Repeat the cloud computing excerpt word for word, from "2.2 APPLICATION ARCHITECTURE" up to and including "these architectural considerations.".

-- start Document extract --

It is important to follow standard industry best practices (like those prescribed by the PCI-DSS standard). Some important areas of focus are deploying perimeter and host firewalls with appropriate policies, ensuring software is kept up to date, disabling unnecessary services, enforcing strong permissions and utilizing 2-factor user authentication. However, in the event of an intrusion here are two commonly used practices to help mitigate the risk of a breach of confidentiality:
- Encryption. One option to mitigate the risk of breaching confidentiality/integrity of data is to use public key cryptography at the application layer. This has the benefit of reducing the risk associated with unauthorized access to encrypted data. However, this approach is only as robust as the access control mechanism around the private keys. Failure to adequately protect private encryption keys and pass phrases can make the use of encryption ineffective. One promising area of research that may alleviate this risk is Fully Homomorphic Encryption (FHE), which allows operations to be performed on data without decrypting it. This could remove the need for private encryption keys to be stored locally on processing nodes, potentially reducing the impact of a malicious intrusion.
Functional Separation. Sensitive data is often only being handled by certain areas of your application (for example, an e-commerce application typically only needs to process credit card details during the check-out phase of the transaction). This can be exploited by functionally decomposing the application into separate components, such as using a Service Oriented Architecture, and choosing different hosting models for different components depending on their own security requirements. A hybrid hosting model can be leveraged for an e-commerce application by hosting the back-end database and check-out components in a private cloud environment, and hosting the catalog, shopping cart and other less sensitive components in a public cloud environment.
While future advances in software and hardware could mitigate these concerns, at this time security remains a key consideration when contemplating a transition to cloud computing.
2.2 APPLICATION ARCHITECTURE
Traditional approaches to application architecture do not always translate effectively to a cloud computing model. Monolithic applications that are tightly coupled, scale vertically and rely on shared physical components for high-availability may require re-engineering to function optimally in the cloud. Here we explore some of these architectural considerations.

-- end Document extract --
-- start Provided records --

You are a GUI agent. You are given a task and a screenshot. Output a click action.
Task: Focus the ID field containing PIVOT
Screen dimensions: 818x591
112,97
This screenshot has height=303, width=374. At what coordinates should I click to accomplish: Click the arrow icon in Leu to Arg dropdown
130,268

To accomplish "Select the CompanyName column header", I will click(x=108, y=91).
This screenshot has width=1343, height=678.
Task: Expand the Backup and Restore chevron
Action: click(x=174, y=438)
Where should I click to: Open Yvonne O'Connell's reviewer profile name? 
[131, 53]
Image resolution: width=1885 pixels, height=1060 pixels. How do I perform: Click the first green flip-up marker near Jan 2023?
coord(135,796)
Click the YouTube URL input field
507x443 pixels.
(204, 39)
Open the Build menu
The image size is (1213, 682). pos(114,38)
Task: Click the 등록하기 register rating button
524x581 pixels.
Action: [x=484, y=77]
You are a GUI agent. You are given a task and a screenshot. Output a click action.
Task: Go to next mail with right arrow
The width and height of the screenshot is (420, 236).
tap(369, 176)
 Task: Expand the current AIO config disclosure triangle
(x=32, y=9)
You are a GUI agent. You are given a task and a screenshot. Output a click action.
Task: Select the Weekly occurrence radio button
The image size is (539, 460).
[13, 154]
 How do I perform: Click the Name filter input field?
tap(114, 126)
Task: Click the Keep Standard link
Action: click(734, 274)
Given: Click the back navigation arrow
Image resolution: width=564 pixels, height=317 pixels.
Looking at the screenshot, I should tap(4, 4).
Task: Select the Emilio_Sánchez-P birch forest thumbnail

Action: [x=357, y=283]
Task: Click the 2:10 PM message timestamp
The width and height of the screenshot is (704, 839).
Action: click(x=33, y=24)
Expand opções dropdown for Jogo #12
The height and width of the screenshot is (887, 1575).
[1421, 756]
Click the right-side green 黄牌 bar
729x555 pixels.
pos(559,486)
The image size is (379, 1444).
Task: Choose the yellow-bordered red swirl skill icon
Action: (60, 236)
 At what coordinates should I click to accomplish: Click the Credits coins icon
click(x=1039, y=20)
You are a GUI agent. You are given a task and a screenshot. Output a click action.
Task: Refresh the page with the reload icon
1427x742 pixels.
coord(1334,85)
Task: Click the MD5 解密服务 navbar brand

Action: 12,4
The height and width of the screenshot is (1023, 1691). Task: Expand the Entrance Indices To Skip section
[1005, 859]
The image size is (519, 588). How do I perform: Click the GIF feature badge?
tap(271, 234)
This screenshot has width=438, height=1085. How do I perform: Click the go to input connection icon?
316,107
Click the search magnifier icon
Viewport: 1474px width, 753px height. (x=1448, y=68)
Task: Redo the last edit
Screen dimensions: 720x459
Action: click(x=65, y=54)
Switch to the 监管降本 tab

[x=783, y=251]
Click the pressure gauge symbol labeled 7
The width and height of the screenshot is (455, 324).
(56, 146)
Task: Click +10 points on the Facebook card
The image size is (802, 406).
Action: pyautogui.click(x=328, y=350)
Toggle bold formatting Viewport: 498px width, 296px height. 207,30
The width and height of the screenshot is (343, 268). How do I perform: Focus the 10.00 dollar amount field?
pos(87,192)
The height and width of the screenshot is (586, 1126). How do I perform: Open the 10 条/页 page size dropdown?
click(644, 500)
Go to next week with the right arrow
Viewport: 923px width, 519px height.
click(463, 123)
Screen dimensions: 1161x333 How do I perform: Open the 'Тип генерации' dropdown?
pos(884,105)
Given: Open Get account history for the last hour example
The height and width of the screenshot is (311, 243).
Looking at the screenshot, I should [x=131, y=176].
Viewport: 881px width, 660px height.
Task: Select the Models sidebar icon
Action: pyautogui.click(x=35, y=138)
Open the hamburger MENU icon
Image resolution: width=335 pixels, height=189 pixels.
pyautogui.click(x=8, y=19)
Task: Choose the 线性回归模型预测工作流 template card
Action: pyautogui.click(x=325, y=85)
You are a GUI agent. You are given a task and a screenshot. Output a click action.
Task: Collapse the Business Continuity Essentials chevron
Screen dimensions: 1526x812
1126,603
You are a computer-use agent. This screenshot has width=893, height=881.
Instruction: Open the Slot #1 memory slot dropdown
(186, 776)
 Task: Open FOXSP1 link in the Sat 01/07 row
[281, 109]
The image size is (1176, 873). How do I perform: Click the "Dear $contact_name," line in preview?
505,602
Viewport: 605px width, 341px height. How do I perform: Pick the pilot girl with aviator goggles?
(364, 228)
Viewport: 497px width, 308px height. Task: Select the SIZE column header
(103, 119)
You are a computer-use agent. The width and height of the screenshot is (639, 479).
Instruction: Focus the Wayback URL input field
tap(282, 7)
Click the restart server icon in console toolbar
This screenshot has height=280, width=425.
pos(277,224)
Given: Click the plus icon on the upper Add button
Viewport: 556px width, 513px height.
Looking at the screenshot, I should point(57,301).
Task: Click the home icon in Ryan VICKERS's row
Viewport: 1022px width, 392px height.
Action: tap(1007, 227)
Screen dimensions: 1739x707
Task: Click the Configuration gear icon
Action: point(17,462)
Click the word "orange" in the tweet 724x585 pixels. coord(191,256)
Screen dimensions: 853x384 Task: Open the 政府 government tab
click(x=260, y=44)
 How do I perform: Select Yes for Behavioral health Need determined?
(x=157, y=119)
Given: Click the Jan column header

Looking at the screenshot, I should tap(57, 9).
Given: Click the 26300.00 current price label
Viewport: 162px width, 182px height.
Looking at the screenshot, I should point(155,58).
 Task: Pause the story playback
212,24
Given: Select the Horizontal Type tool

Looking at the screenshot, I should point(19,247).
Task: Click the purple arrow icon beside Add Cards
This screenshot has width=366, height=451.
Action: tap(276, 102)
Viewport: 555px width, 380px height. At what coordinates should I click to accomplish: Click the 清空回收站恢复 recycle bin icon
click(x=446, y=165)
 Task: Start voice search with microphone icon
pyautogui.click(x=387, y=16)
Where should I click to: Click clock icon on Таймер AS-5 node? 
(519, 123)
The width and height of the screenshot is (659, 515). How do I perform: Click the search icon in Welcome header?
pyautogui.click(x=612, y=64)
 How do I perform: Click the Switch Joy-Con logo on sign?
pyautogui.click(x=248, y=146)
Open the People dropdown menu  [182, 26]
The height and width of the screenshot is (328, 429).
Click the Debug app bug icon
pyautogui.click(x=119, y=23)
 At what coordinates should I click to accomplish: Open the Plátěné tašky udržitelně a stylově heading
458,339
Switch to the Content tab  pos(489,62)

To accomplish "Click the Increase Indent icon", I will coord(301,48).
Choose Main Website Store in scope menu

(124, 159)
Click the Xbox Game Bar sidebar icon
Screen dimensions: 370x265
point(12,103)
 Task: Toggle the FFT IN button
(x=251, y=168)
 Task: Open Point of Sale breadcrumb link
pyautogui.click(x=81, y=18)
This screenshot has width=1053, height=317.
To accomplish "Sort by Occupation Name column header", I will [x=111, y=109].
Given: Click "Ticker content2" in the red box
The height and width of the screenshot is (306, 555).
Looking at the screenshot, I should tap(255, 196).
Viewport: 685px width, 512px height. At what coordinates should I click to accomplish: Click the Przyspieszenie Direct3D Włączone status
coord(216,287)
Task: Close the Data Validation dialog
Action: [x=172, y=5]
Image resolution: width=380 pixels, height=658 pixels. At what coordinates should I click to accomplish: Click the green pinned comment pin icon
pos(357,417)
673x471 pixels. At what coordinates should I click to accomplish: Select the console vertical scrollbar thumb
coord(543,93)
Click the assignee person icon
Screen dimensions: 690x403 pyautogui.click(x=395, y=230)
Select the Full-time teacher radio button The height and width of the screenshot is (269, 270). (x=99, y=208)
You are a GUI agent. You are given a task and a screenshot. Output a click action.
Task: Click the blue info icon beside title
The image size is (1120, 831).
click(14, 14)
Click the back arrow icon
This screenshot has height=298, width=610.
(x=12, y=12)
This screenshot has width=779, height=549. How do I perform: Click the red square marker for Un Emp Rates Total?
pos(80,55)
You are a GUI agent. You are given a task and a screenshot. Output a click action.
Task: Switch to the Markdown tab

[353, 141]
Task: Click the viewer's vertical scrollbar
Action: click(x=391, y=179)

-- end Provided records --

- _Written solution_:
2.2 APPLICATION ARCHITECTURE
Traditional approaches to application architecture do not always translate effectively to a cloud computing model. Monolithic applications that are tightly coupled, scale vertically and rely on shared physical components for high-availability may require re-engineering to function optimally in the cloud. Here we explore some of these architectural considerations.